Jeremy Stoller (co-founder)
Jeremy has served as dramaturg on the world premieres of Ken Urban's A Guide for the Homesick (Huntington Theatre) and Nibbler (The Amoralists @ Rattlestick Playwrights Theater); L M Feldman's A People (Orbiter 3); Paper Canoe's Light at Triskelion Arts; as well as Thomas Choinacky and John Jarboe's Beaut and R. Eric Thomas's Will You Accept This Friend Request?, both at First Person Arts Festival; and on the US premiere of Ken Urban's Sense of an Ending at 59E59 Theaters. Additional dramaturgy/literary work with Crashbox, Disney Theatrical, The Flea, George Street Playhouse, Luna Stage, Musical Theatre Factory, PlayPenn, Jewish Plays Project, and terraNOVA Collective.
Jeremy is the Director of New Work for Keen Company. From 2010 to 2013 he served as the literary manager at Two River Theater. He founded The Dramaturgy Open Office Hour Project, which has been sharing resources with artists in cities around North America since 2014 and was profiled in American Theatre magazine. He holds a BA from Drew University.

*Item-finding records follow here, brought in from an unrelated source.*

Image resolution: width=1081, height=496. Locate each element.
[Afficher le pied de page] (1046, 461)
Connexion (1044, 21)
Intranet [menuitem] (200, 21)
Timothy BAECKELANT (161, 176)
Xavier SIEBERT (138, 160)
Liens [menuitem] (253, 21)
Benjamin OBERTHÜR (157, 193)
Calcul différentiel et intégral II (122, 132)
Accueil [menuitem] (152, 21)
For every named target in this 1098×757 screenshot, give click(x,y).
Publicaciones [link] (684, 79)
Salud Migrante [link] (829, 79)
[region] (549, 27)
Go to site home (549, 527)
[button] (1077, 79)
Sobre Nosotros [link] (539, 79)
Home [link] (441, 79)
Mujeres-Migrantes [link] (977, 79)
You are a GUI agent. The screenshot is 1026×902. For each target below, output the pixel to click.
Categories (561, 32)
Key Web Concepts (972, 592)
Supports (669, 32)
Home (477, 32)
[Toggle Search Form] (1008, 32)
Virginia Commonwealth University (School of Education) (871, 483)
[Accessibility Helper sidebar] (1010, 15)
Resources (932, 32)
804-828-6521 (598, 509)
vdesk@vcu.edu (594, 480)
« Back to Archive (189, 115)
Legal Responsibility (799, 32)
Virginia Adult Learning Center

"Jeremy has a terrific eye for singling out exciting new writers and plays. He has taken the time to get to know our aesthetic well so he can tailor his recommendations to work that is fitting for our theater. We have gone on to develop and produce work that Jeremy has brought to our attention. He is also a smart dramaturg and his comments on early drafts of our world premieres have proved to be invaluable."
—Cheryl Katz, Artistic Director, Luna Stage
"Officially, Jeremy served as the dramaturg on the New York production of Sense of an Ending, where he was a helpful sounding board as I made final revisions following the play’s London run. He also organized wonderful panels during the production featuring stellar guests. But outside any official position, Jeremy is always my go-to dramaturg. Whether he is helping me formulate material for an artist statement or giving feedback on an early draft of a new play, Jeremy is always insightful, asking the questions that bring me closer to the best articulation of a thought or idea."
—Ken Urban, playwright
"Working with Jeremy Stoller, his objective was clear—to help me write my best play possible. Not what he thought my play should be. Or what the majority of an audience might think my play should be. He strove to bring out what was lying within the existing pages. I knew my story—but I was having trouble with objectivity. And this is where Jeremy went to work—culling from my mass of pages - what I was looking for in my play. Jeremy was very detailed in his feedback, which I really appreciated - and without a hint of personal agenda. You must be open to criticism, yes, if you’re to work with a dramaturg (or in any collaborative environment, truthfully). And if you find the right person, as I had, the experience is very rewarding for the play and one’s growth as a writer."
—Michele Aldin Kushner, playwright
"Jeremy Stoller was a tremendous asset during the workshop production of The Sasquatch Project. He diligently read our drafts and new pages and gave us guiding notes that were never prescriptive and always helpful in diagnosing the root of the problems in the show. He cheered us on when progress was made and nursed our wounds during challenges in the process."
—Scotty Arnold, musical theater writer
"Jeremy was an integral collaborator to my project Beaut (First Person Arts Festival 2011) and has already been a fundamental researcher for my current project of Brecht's Baal. As dramaturg for Beaut he provided insights into queerness and autobiography that were transformational to the arc of the performance, and served as a mediator among the director, myself, and the other performers. His methods deeply investigate the work and push my own thinking into the most complex layers of provocation and understanding."
—Thomas Choinacky, performance artist
How I explain dramaturgy to my extended family/high school friends/civilians:
It's evolving. I sometimes use a variation of the navigation analogy that's on another page of this website. Sometimes I compare the dramaturg to a personal trainer for a play—the person who's there to help an artist get their project into the shape the artist wants it. It's helpful when someone I've worked with is nearby and can talk about how we've collaborated.
Most interesting non-theater job I've done:
In between semesters during college, and for a few months after graduation, I worked in a small gift shop in a strip mall in Albany, where I grew up. I wasn't a particularly effective salesperson, except when it came to chocolate. I was really good behind the candy counter. And not just at eating samples. That I did mostly in the supply room.
A great book I read recently:
"Tuesday Nights in 1980" by Molly Prentiss
Three recent theater shows that I loved (but wasn’t involved in):
Jesus Hopped the 'A' Train @ Signature; Syncing Ink @ The Flea; Aloha, Aloha or When I Was Queen @ Abrons
A nostalgic theater experience from childhood/adolescence:
I was in a production of Romeo and Juliet in middle school that was the first time I remember being aware of the joy to be found in making theater collaboratively, rather than simply getting attention from an audience.
Favorite script-reading/artist meeting spot:
I enjoy being nomadic, so there are a few spots across the city: Amy's Bread, Cafe Reggio, City Bakery. Pastries + wifi + bathrooms + electrical outlets + charm, not necessarily in that order, are all important.